(Data extracted from a collection)
- Opening Delimiter -
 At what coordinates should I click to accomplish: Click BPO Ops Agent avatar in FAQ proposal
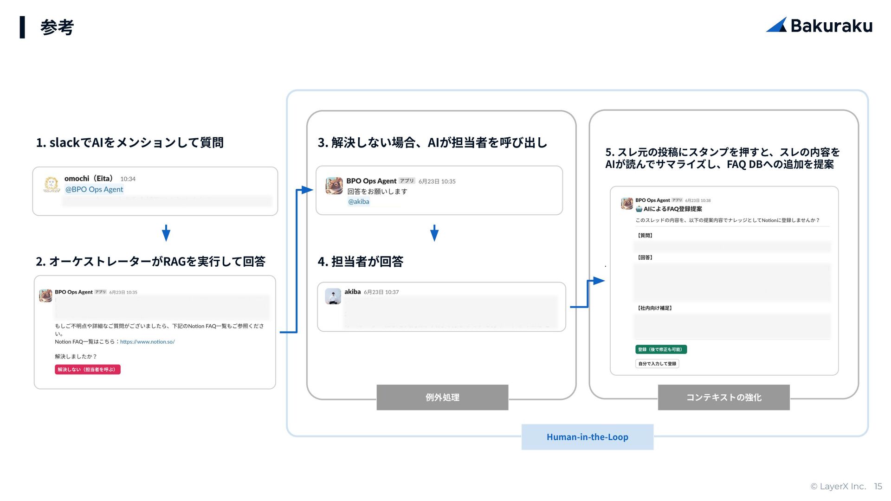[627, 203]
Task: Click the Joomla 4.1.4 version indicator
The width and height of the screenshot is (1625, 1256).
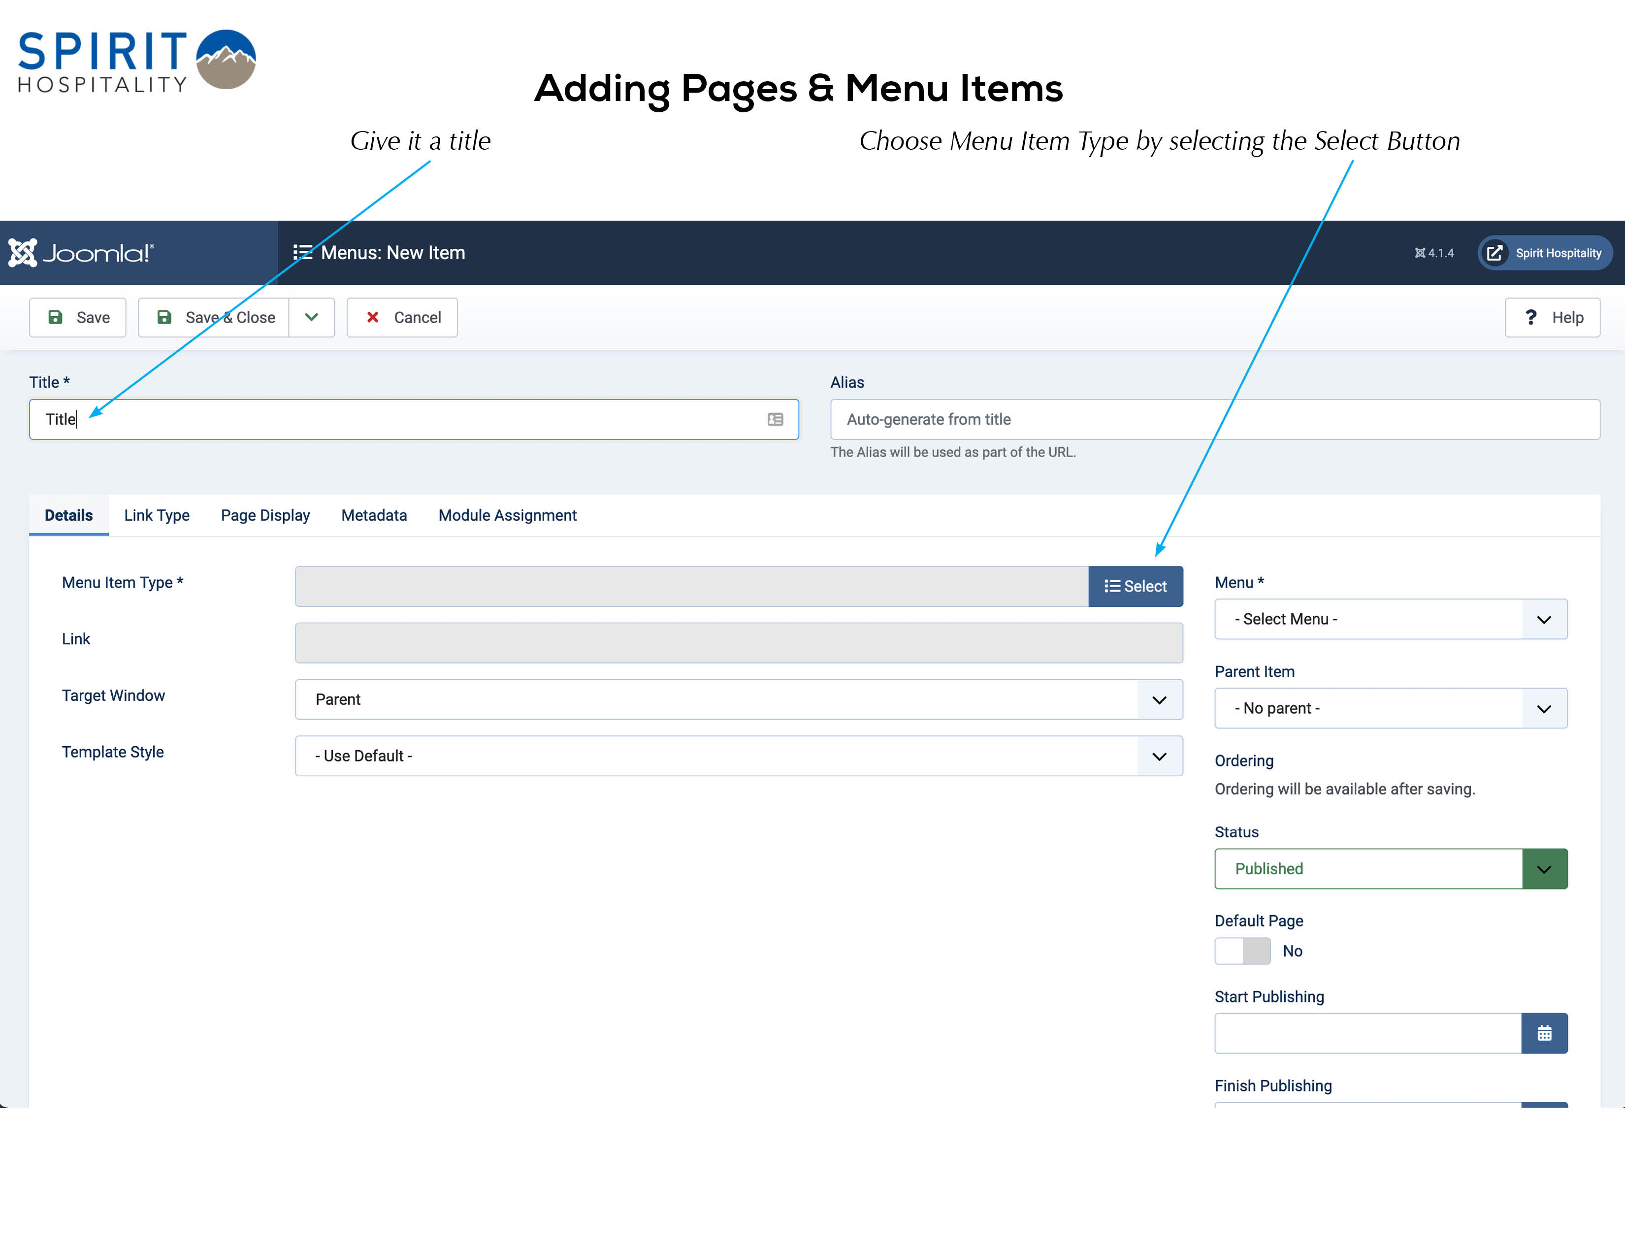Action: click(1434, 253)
- Closing Delimiter -
WHAT THE TASK ASKS:
Set down each entry above exactly as it appears. Omit the pictures.

RESULT OF THIS TASK:
 At what coordinates should I click to accomplish: Click BPO Ops Agent avatar in FAQ proposal
[627, 203]
Task: Click the Joomla 4.1.4 version indicator
The width and height of the screenshot is (1625, 1256).
Action: click(1434, 253)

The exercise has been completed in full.